Prep 5 mins
Cook 0 mins
My best friend is on a low-carb diet. I made this for her birthday dinner and everyone (including the kids) loved it. Very easy to do.
- 2 pears, cored and thinly sliced
- lemon juice
- 3 cups roughly chopped Belgian endive
- 1 cup crumbled good quality blue cheese
- red wine and vinegar salad dressing (2 parts white or red wine vinegar to 1 part olive oil)
- freshly grated black pepper
- Core and thinly slice pear and sprinkle with lemon juice to prevent browning.
- Toss endive and blue cheese together.
- Add oil and vinegar dressing.
- Arrange pear slices around the edges of a salad plate and mound salad in the center.
- Season with freshly ground black pepper.
Good salad, with a nice blend of flavors. This was my first experience with endive, and I found it to be a little bitter, though the sweetness of the pears helped to counterbalance it. I added chopped walnuts, which was probably not the best idea, since it compounded the bitterness issue. Pecans would have been a better choice.

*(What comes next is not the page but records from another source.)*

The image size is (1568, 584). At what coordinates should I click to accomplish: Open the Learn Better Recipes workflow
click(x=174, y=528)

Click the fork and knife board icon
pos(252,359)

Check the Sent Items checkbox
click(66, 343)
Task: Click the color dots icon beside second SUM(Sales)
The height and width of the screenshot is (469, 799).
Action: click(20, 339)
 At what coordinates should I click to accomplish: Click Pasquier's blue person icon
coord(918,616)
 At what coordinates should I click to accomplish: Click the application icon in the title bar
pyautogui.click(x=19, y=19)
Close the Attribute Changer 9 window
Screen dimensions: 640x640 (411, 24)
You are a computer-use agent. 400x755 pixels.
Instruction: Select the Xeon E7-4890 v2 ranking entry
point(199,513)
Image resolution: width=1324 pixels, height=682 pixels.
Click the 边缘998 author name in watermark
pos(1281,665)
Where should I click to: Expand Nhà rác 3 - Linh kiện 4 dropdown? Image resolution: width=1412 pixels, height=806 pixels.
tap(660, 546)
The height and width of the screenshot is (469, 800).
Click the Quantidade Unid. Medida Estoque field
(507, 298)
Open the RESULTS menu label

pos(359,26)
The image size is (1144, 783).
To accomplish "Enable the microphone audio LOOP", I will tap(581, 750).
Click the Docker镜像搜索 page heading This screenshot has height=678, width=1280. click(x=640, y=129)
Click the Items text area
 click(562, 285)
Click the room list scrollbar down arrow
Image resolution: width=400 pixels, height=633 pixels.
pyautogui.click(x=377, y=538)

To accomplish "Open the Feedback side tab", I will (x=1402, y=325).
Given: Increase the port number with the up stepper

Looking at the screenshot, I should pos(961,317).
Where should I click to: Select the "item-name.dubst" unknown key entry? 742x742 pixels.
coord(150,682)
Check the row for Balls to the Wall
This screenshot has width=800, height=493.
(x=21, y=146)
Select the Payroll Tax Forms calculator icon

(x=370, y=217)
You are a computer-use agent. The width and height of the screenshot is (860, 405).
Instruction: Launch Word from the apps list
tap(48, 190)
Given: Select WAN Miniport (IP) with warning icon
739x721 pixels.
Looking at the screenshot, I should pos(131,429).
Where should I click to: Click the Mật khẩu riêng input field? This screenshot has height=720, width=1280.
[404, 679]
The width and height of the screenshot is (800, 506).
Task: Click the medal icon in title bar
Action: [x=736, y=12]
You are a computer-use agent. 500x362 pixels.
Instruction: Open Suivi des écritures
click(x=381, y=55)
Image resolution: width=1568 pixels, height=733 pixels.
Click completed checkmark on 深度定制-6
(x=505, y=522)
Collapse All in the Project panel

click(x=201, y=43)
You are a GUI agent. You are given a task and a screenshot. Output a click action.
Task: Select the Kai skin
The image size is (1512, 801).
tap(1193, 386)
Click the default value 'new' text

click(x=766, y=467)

For the blue cheese, 1/3 cup is plenty - I would say it's a five star if the amount in the recipe were reduced. I made this once with radicchio and it was equally good as the Belgian Endive; either one holds up well in the refrigerator without getting soggy; the leftovers with grilled chicken makes a delicious lunch. Lovely and easy!
Very nice simple salad, much governed by the quality of the bleu cheese and the vinegar. Made almost perfect by a perfectly ripe pear.